_Entries supplied_:
========

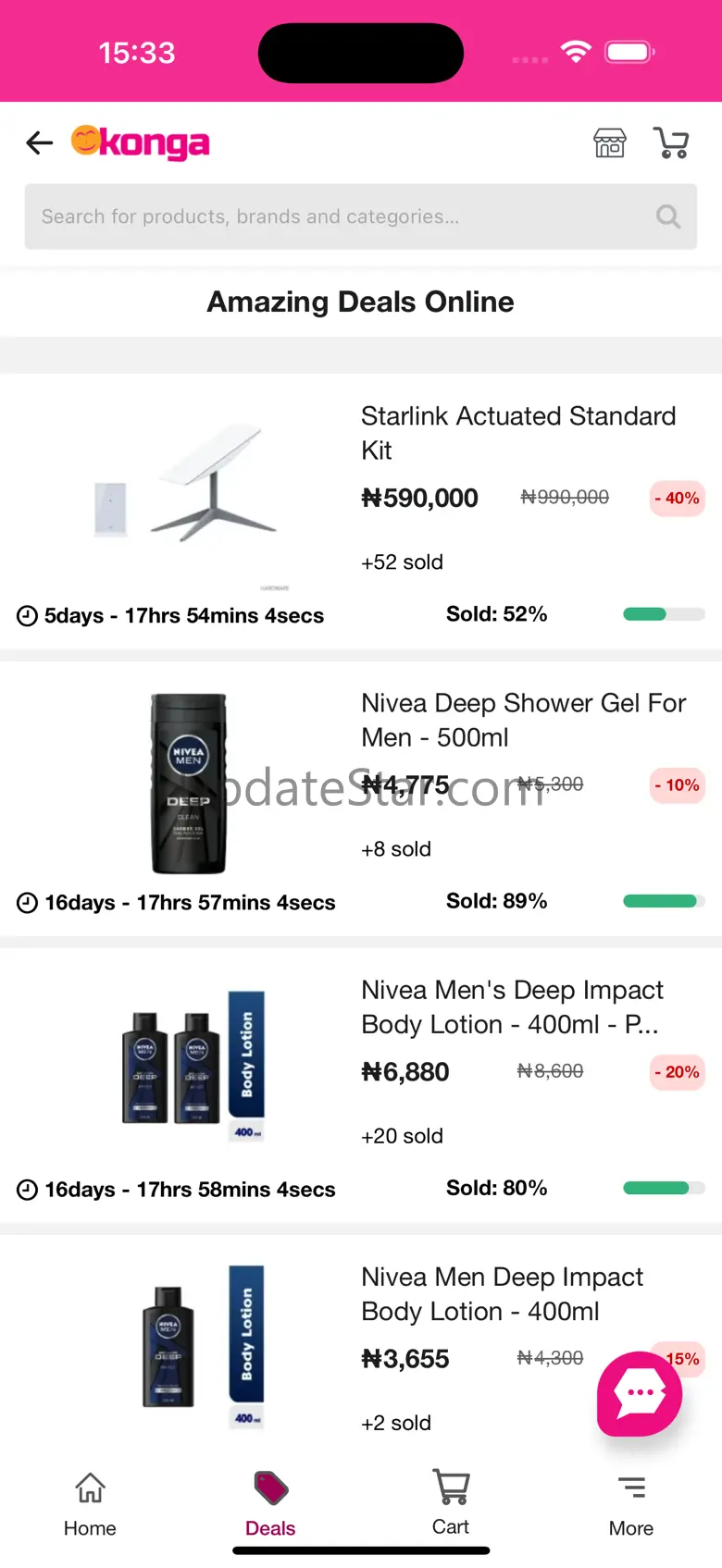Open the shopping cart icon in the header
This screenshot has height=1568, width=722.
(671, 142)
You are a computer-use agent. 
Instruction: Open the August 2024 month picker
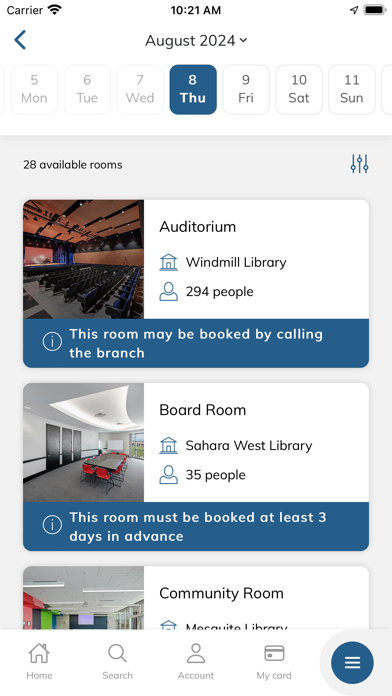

========

_Exercise details_:
Give the lines of the entries above as a JSON list of strings, one string per line, with blank lines omitted and the pictures left out.

_Answer for this exercise_:
[
  "Open the shopping cart icon in the header",
  "This screenshot has height=1568, width=722.",
  "(671, 142)",
  "You are a computer-use agent. ",
  "Instruction: Open the August 2024 month picker"
]